# Work request
Once you find the line with "Team Sportswear (780, 754)" in the entries below, return exactly every line from it through the line with "Apparel (939, 255)".

# Material for this task
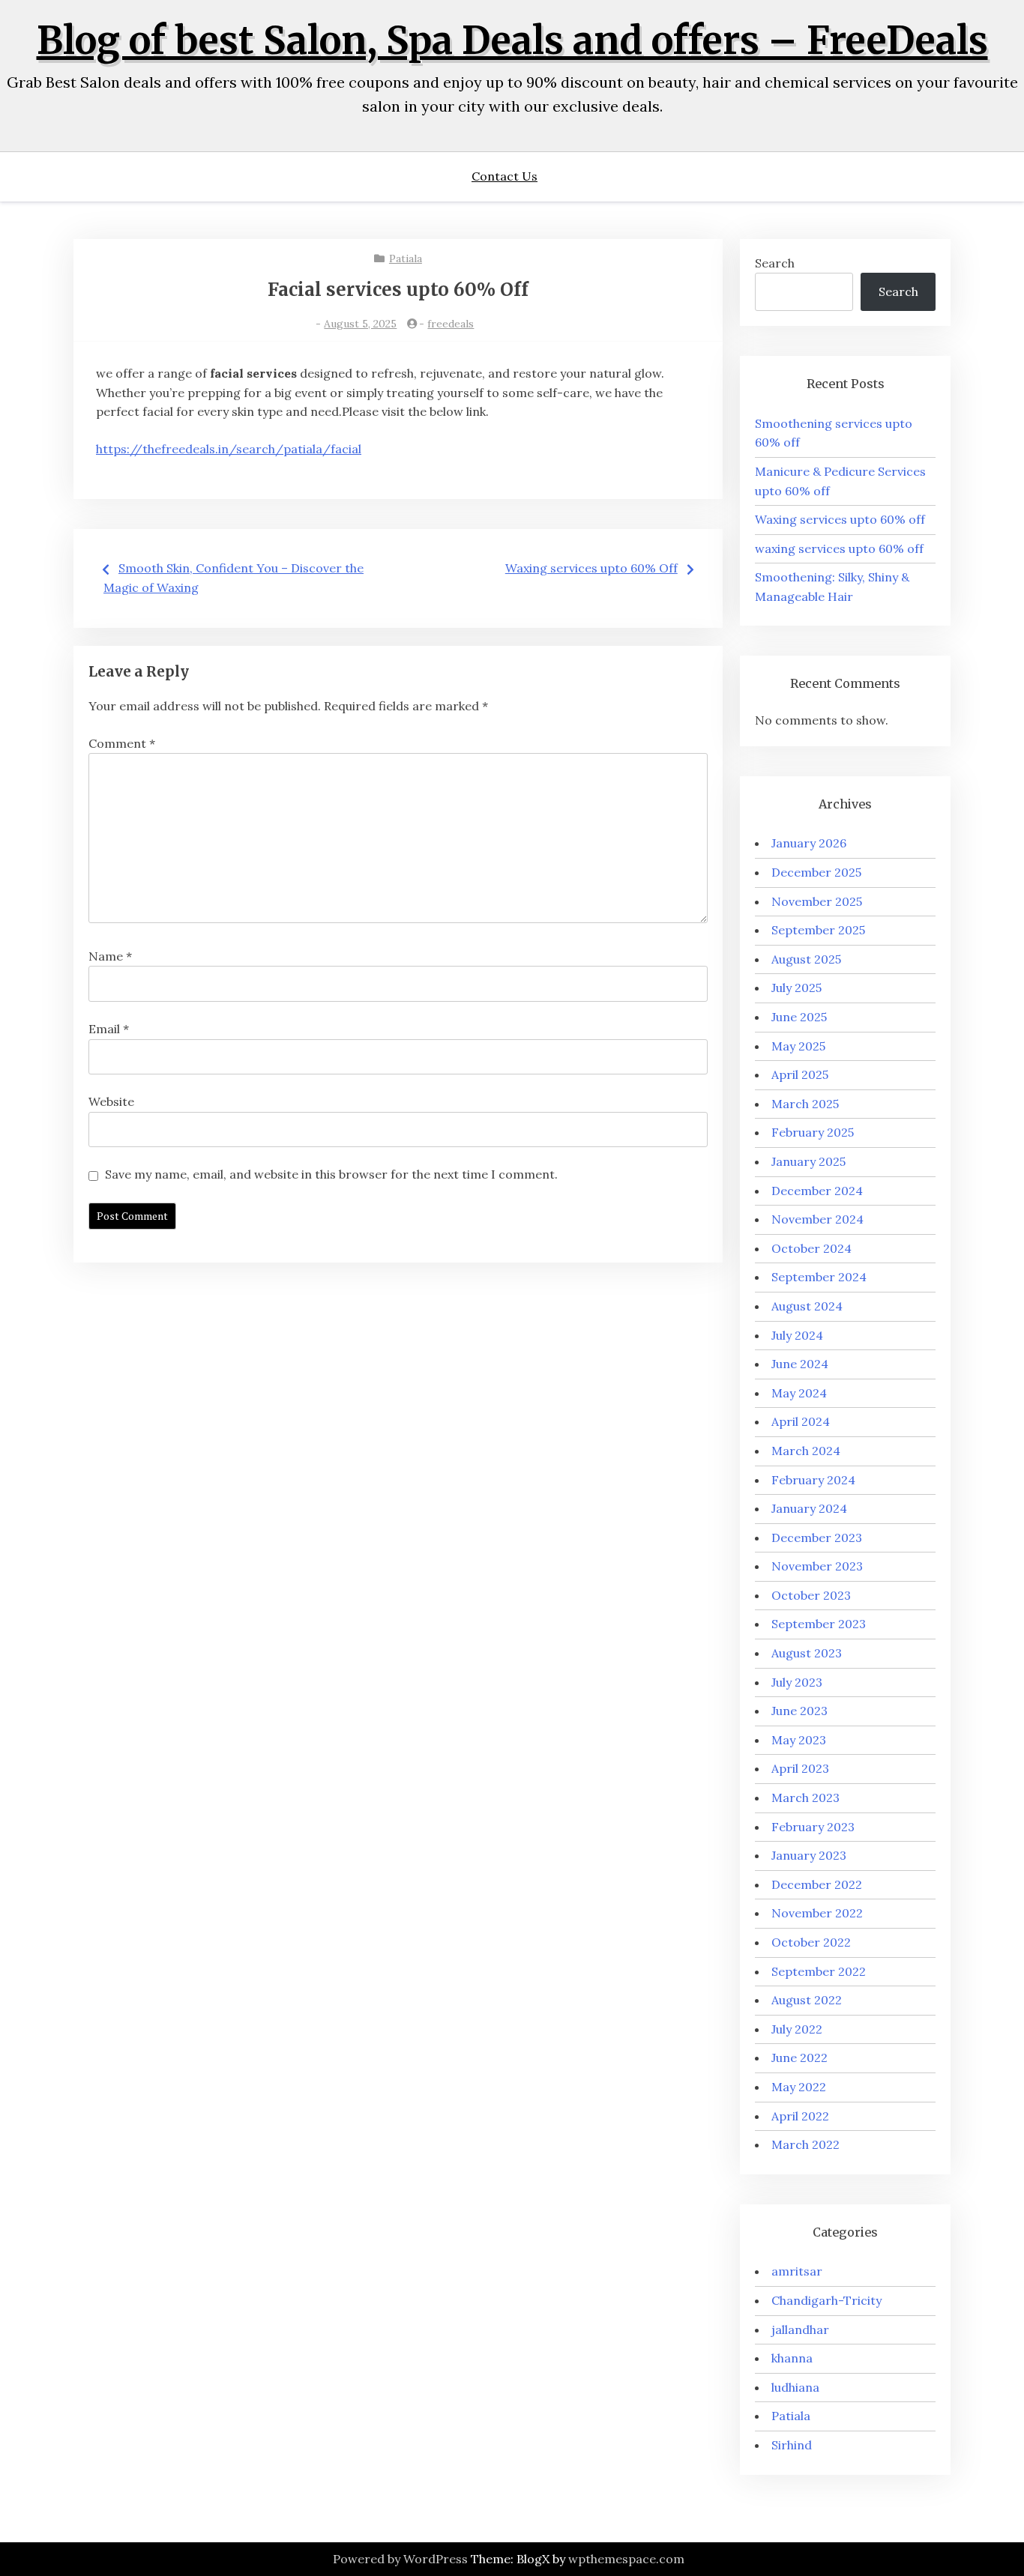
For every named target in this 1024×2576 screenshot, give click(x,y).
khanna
--
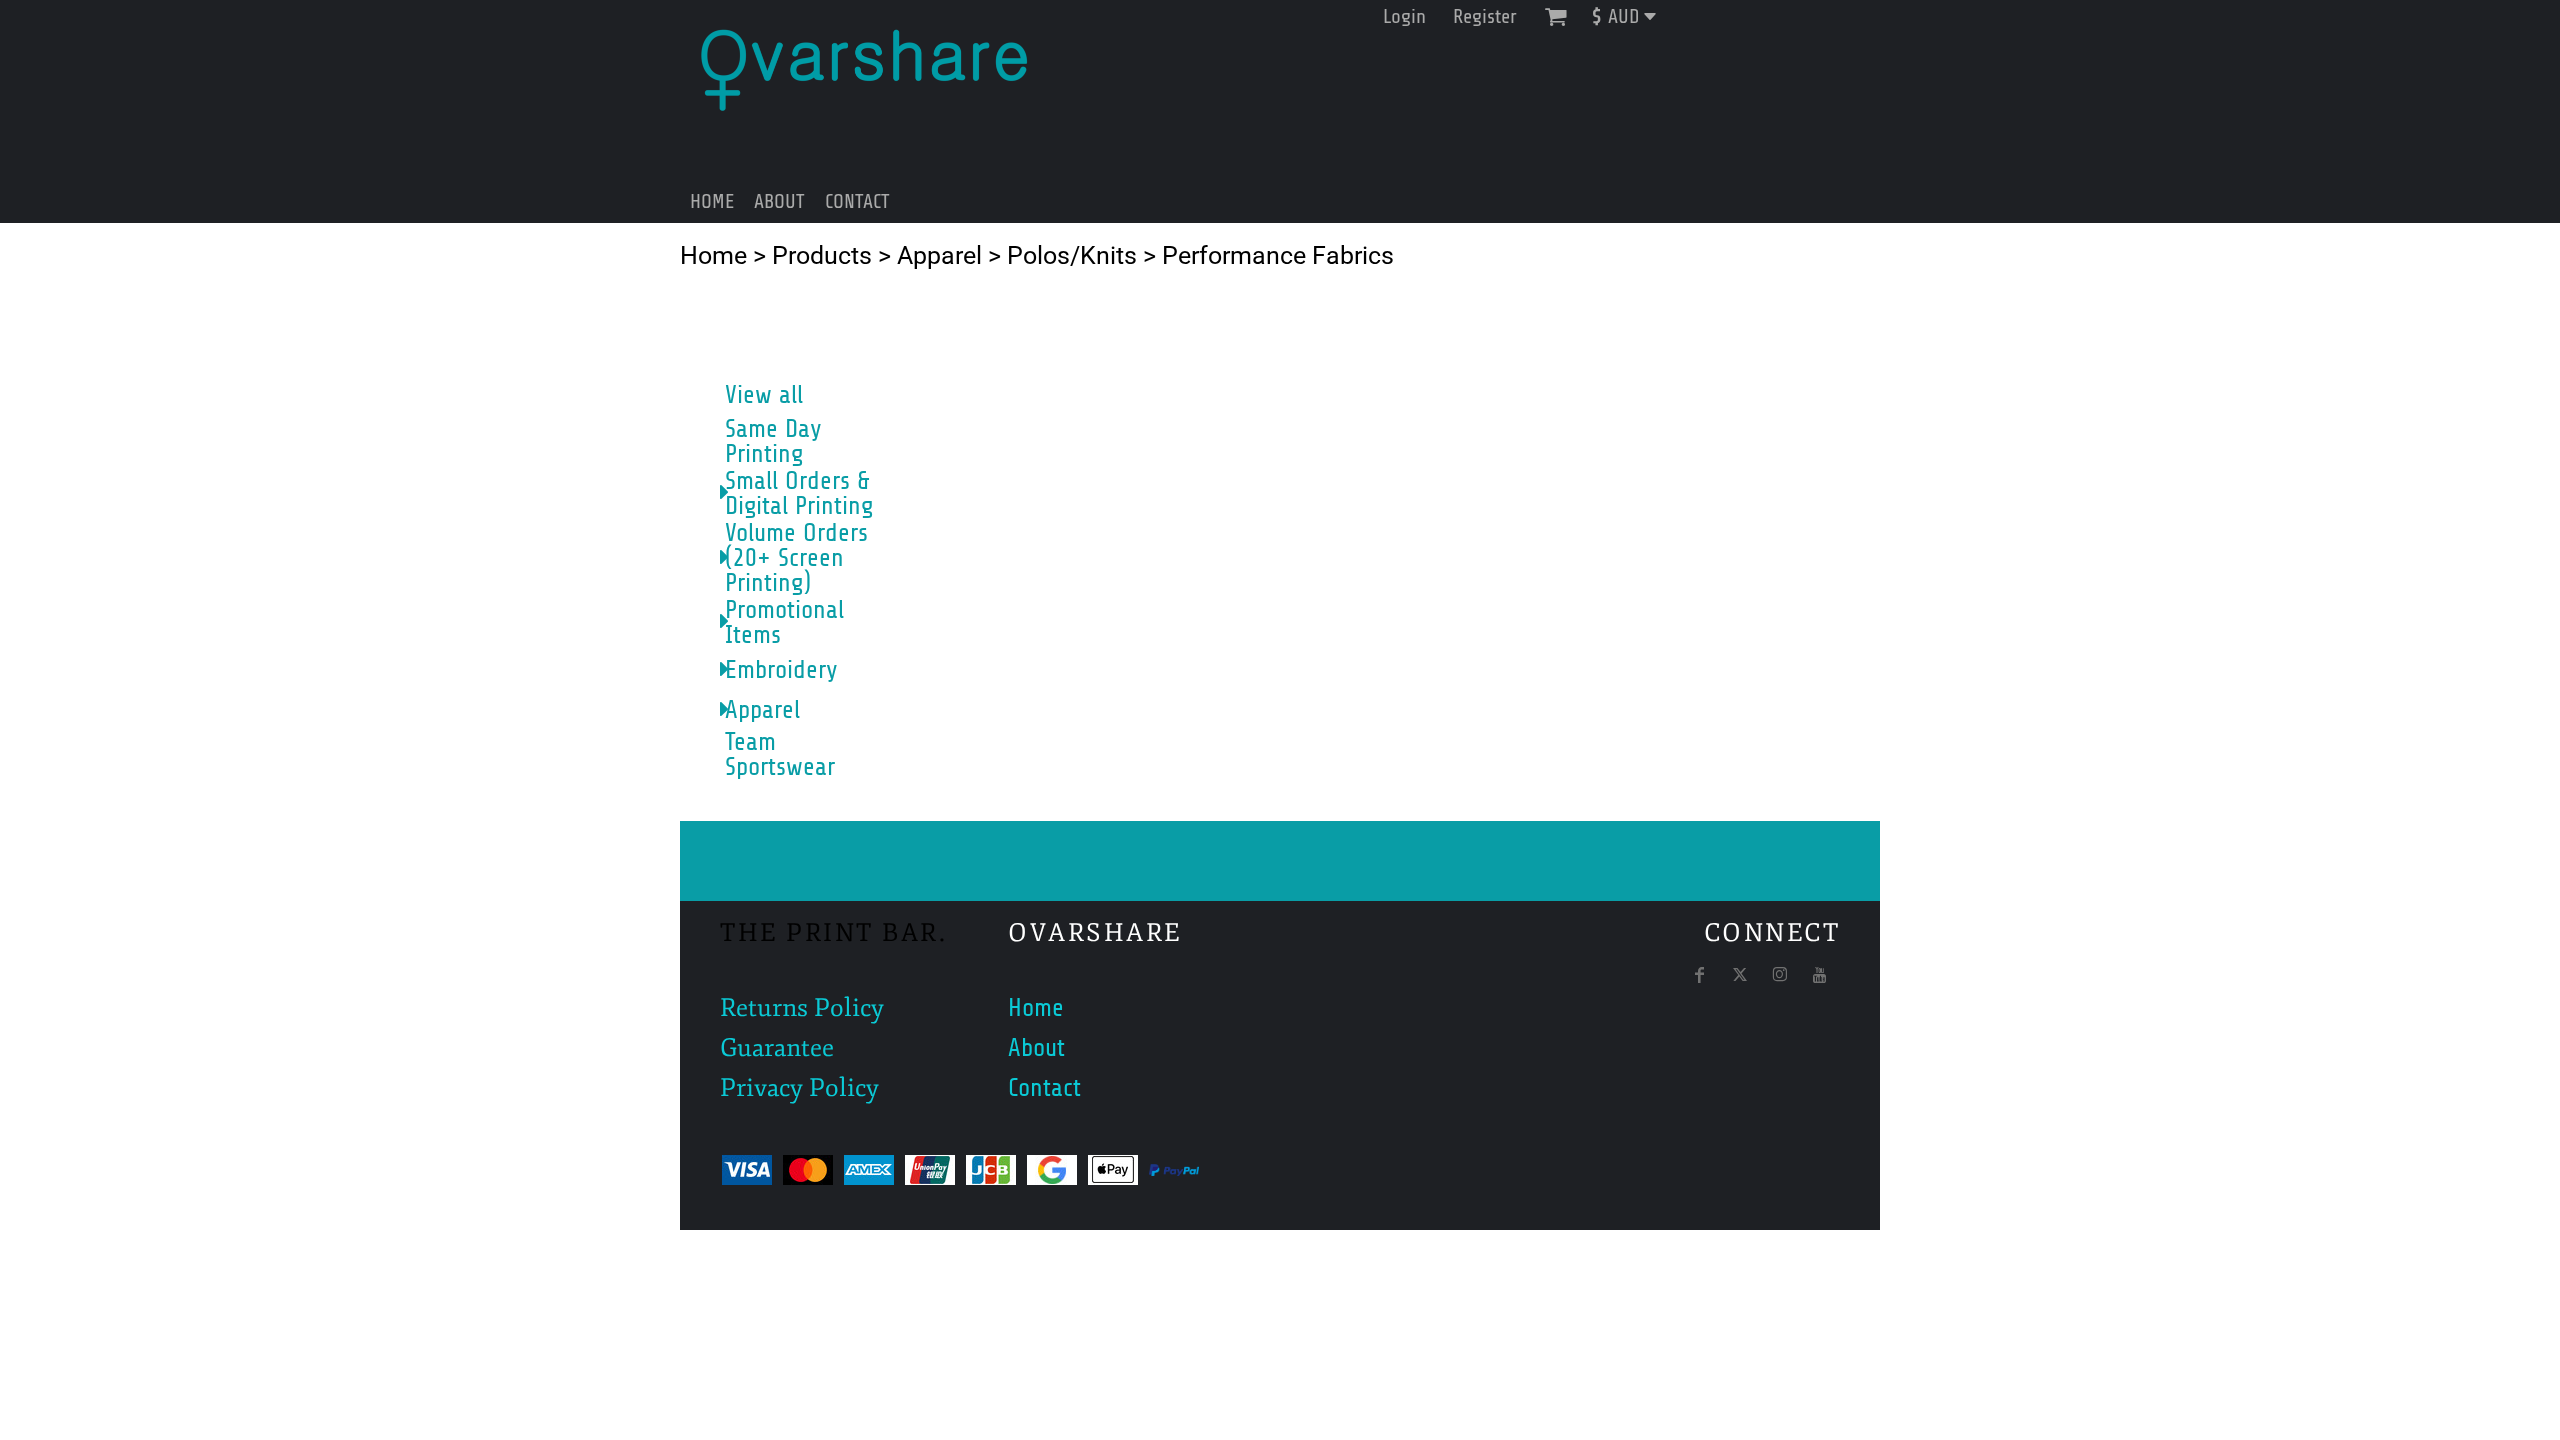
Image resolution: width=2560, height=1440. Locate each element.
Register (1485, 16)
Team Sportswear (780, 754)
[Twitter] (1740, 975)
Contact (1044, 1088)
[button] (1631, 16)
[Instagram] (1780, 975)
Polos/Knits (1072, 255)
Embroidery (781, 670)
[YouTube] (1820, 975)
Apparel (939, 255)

# Solution to this exercise
Team Sportswear (780, 754)
[Twitter] (1740, 975)
Contact (1044, 1088)
[button] (1631, 16)
[Instagram] (1780, 975)
Polos/Knits (1072, 255)
Embroidery (781, 670)
[YouTube] (1820, 975)
Apparel (939, 255)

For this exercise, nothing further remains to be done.